Isso não significa que as eleições municipais não sejam importantes. Claro que são, e não só porque se trata da escolha de prefeitos e vereadores que vão definir os rumos das nossas cidades, onde, afinal das contas, as pessoas moram. É importante também para organizar o tabuleiro partidário, testar a imagem de siglas e líderes, desenhar as articulações e alianças nacionais. As eleições deste ano têm uma característica muito peculiar, porque encontram um quadro político e partidário confuso e completamente desorganizado. Logo, novo, imprevisível.

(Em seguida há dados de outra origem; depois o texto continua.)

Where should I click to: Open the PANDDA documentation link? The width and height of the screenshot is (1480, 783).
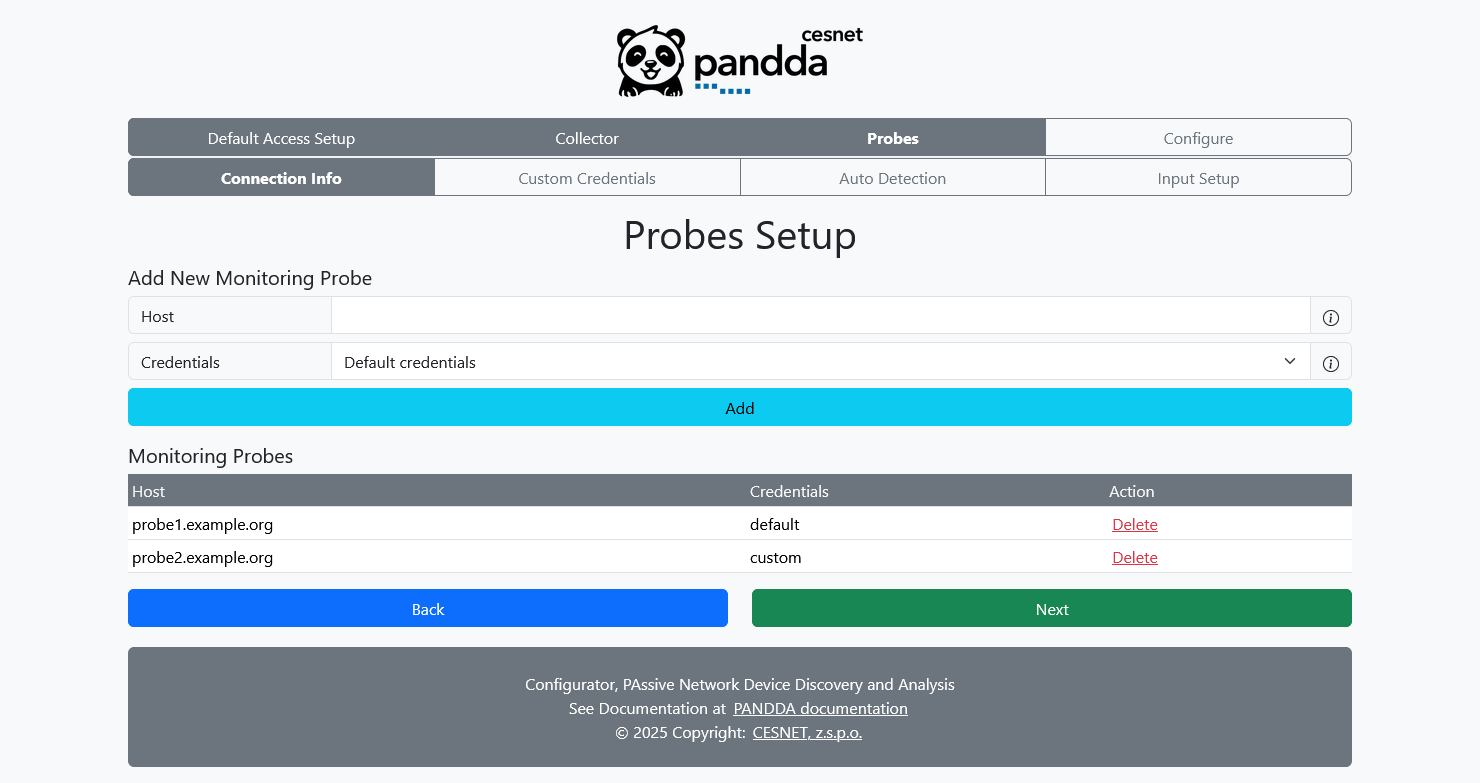click(821, 708)
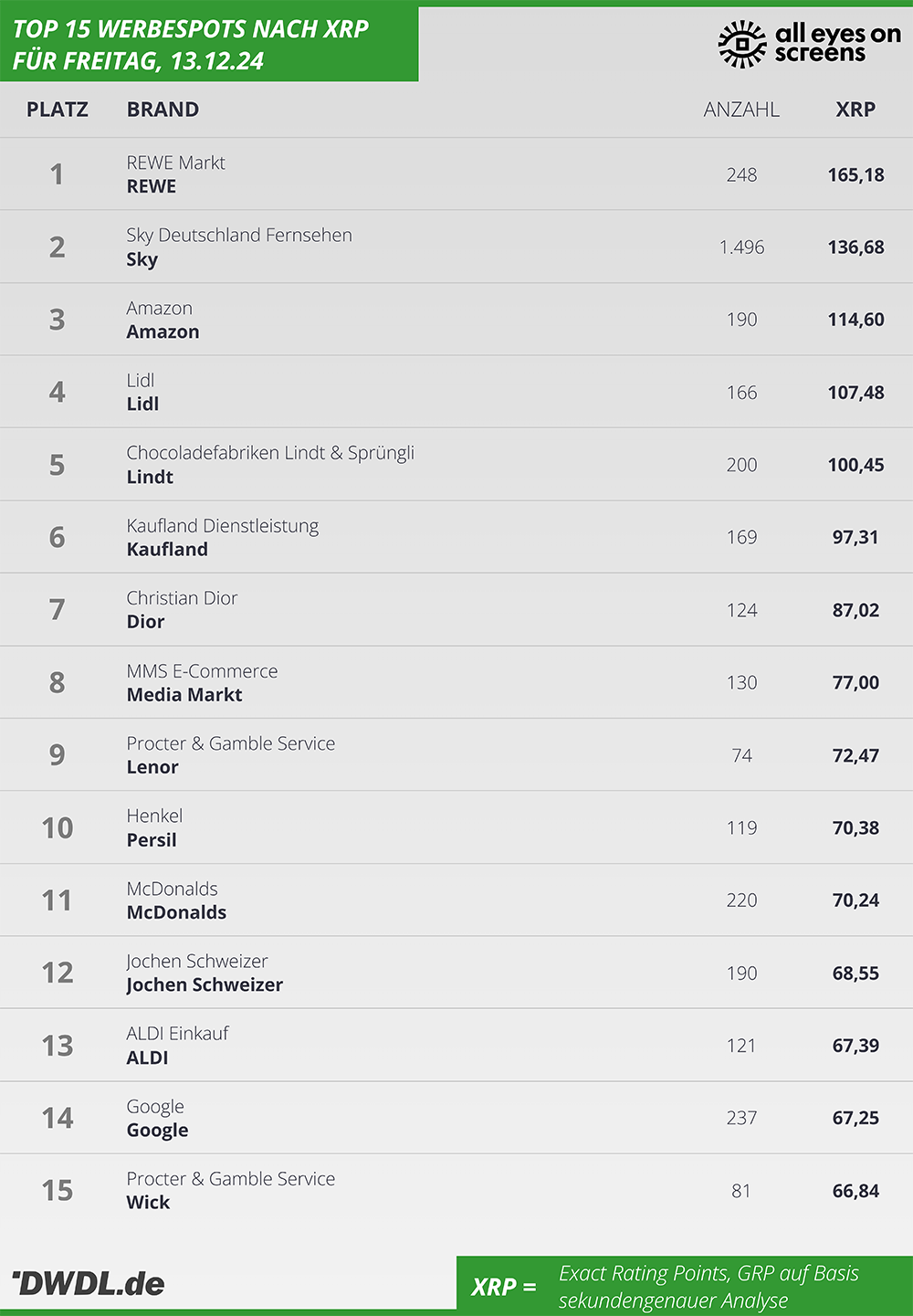Select the Jochen Schweizer row
Screen dimensions: 913x1316
click(x=456, y=973)
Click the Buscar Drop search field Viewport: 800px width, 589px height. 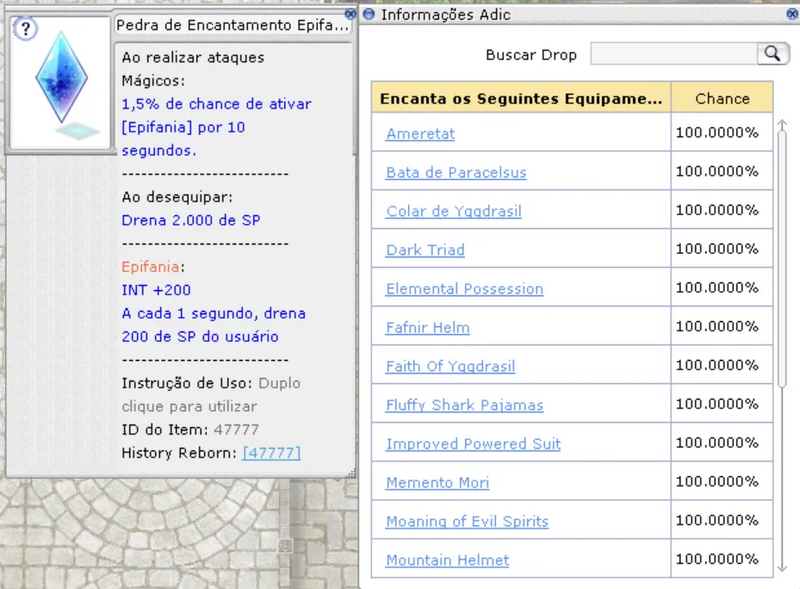[x=673, y=54]

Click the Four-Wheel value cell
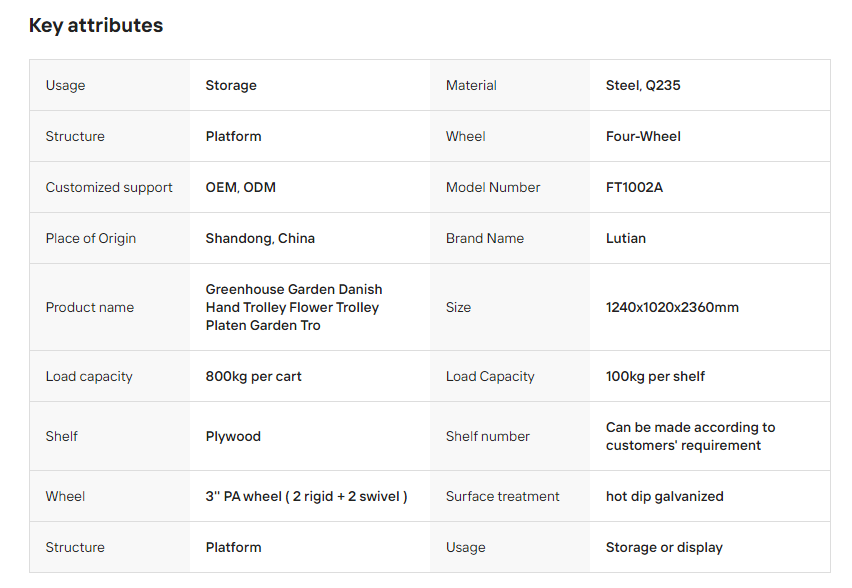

Os partidos tradicionais parecem baratas tontas. O MDB, dono do maior número de prefeituras no País, enfrenta dramas éticos e falta de liderança: o ex-presidente Michel Temer é investigado, o ex-presidente da Câmara Eduardo Cunha caiu, foi cassado e está preso, o ex-governador do Rio Sérgio Cabral foi condenado a mais de 200 anos. Sem disputar a Presidência, ora pendurado no PSDB, ora no PT, o partido depende desesperadamente de bases municipais e estaduais. O PSDB, que foi um sucesso em 2016 e domina o maior número de grandes cidades, acaba de sair de um desastre eleitoral: Geraldo Alckmin teve em 2018 o pior desempenho do partido numa disputa presidencial e os principais líderes tucanos no Congresso naufragaram nas urnas. Restou uma crise existencial: o que é o PSDB? Pior: quem é o PSDB?

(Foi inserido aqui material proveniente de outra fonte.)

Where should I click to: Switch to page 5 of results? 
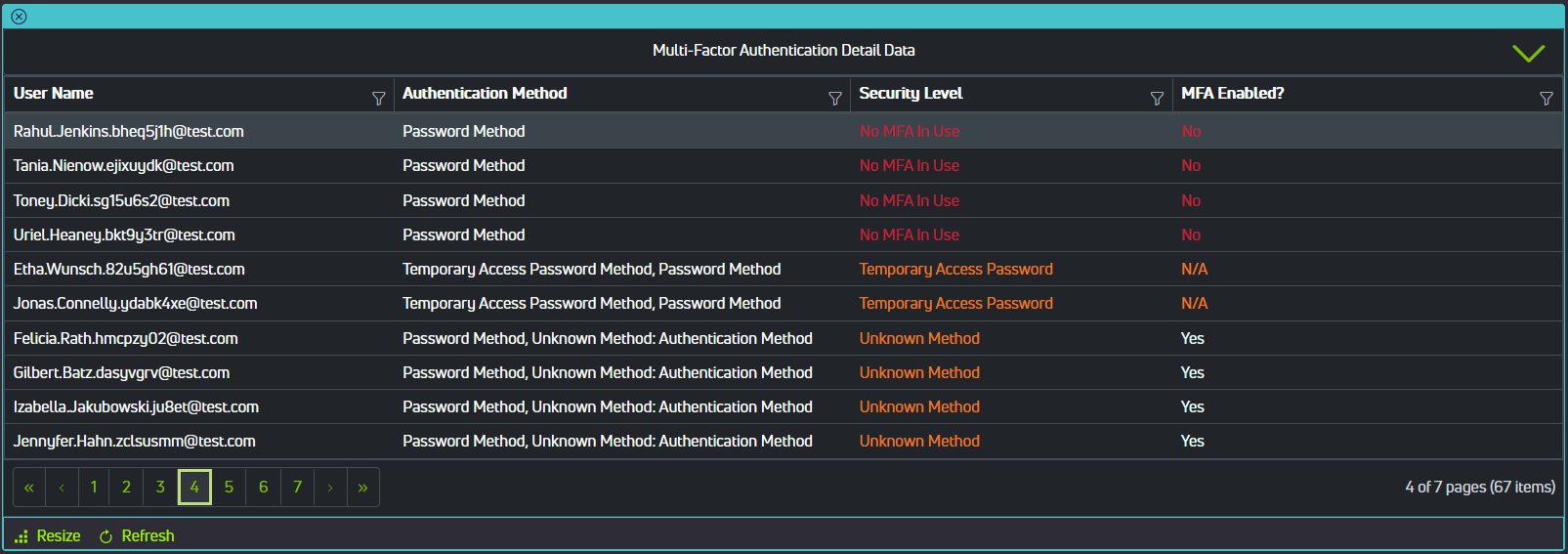pos(229,488)
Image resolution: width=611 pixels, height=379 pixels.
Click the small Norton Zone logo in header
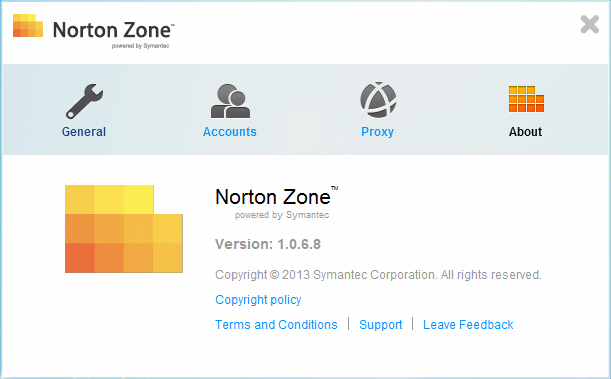tap(28, 26)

O PT... bem... depois de construir sua história em cima da ética, o partido foi atingido em cheio pela Lava Jato, que levou à prisão o próprio Lula, seus ex-presidentes e ex-tesoureiros. Além de ter de responder pelo fracasso de Dilma Rousseff na Presidência. Mas o PT continua visceralmente dependente de Lula, que não aponta para o futuro, e ainda reelegeu uma presidente, Gleisi Hoffmann, capaz de defender o regime macabro de Nicolás Maduro e de brincar de Foro de São Paulo em Cuba, a esta altura da vida e dos acontecimentos.

Se as velhas siglas estão em maus lençóis, o que dizer das novas? O partido do presidente, qualquer presidente, sempre sai na frente e em vantagem em eleições municipais e em processos de reeleição. Já o Aliança, de Bolsonaro, tem uma corrida de obstáculos, a começar da criação da própria sigla. Até lá, é uma incógnita, na dependência de templos, escolas – e quartéis? E o PSL, que surfou na onda Bolsonaro e conquistou a segunda bancada da Câmara com neófitos da polícia, da área militar, da Justiça, do Ministério Público? Esqueçam. Foi um meteoro que passou. Se tiver um papel na eleição, será o de azucrinar o Aliança, o presidente e seus seguidores. Uma guerra, aliás, nada santa.